Monday, March 31, 2014

Who is to Blame?

When the class was discussing Flannery O’Connor’s A Good Man is Hard to Find the question of morality kept creeping into my thought process. We thoroughly fleshed out what it meant to be a moral and good character within the confines of the story. Yet, a question loomed for me, who would be considered the “good” character when looking at the grandmother and the misfit. More so, does the reader’s upbringing really come into play when making this choice? Personally and it sounds terrible to write it but I would have to side with the misfit in the argument. Although this character is a known serial killer and has the entire family murdered in the woods, there is something about him that displays that he knows what kind of person he is and is okay with it. The misfit is comfortable with being honest within himself and to the outside world. On page 128, “my daddy said I was a different breed of dog from my brothers and sisters.” It is this recognition in being different that sets the misfit apart. Coming back to a previous point of someone’s upbringing determining how he or she would identify goodness; my personal stance is that of a person who finds racism to be the lowest of the low, so to speak. The grandmother identifies herself as one of a southern “bell,” she acts higher than might in particular to the poor and that of color. This sense of entitlement is something that identifies the character especially when setting herself apart from the rest of normal people. An example being when she reflects upon her past romantic relationships, citing the reason she didn’t marry Teagarden due to the fact that he “just brought her a watermelon on Saturday.” Also that she should have due to the fact that he had “bought Coca-Cola stock when it first came out.” Money again is something that the grandmother uses to set herself apart.
            Another topic that was not touched upon during class was that of the grandmother being to blame for everything that went wrong in the context of the story itself.

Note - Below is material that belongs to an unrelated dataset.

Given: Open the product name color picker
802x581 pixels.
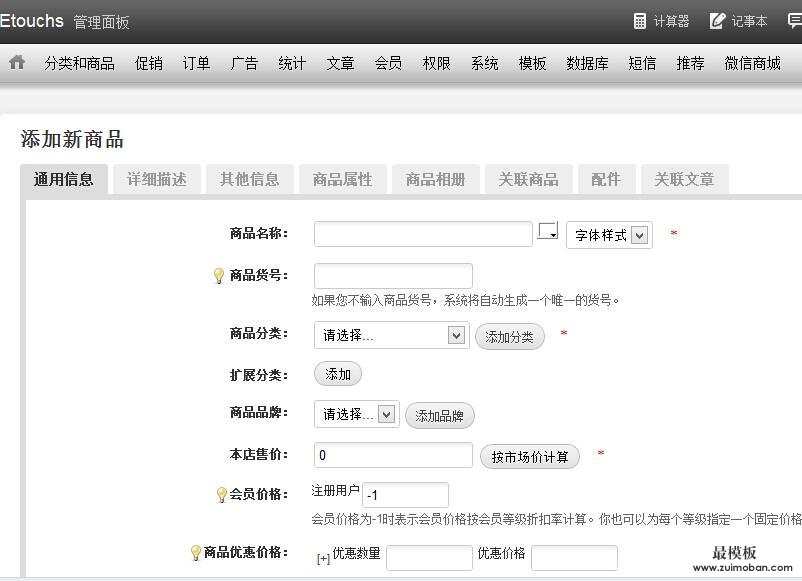Looking at the screenshot, I should click(x=548, y=232).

Without the grandmother being present the trip wouldn’t have been planned, the house that they tried to find wouldn’t have been there so the crash wouldn’t have happened, and she wouldn’t have recognizesd the misfit outloud thus leading to the eventual killing of the family. Without her, everyone would have survived but because of her sheer existence

2 comments:

  1. I have to agree completely with Sean in his argument of the Misfit serving as someone who possesses morality and logic as opposed to any other character in this short story. A rather interesting notion within this blog was the idea of people being defined by their upbringing. We see that the author recognizes this concept through the grandmother. Who was raised in an era where black people were looked down upon. Also, the children serve as another example of this concept as well. They were raised by a mother who doesn't have a relationship with the grandmother at all, considering the fact that the mother has no name in this literature. And a Father whom when he does talk to his mother, the author doesn't include in the literature because of the obscenity of what he said. So any interesting idea is that, if you are raised around these beliefs of racism and disrespect, does that make you excusable from your inherited beliefs and the cultureresponsible for it?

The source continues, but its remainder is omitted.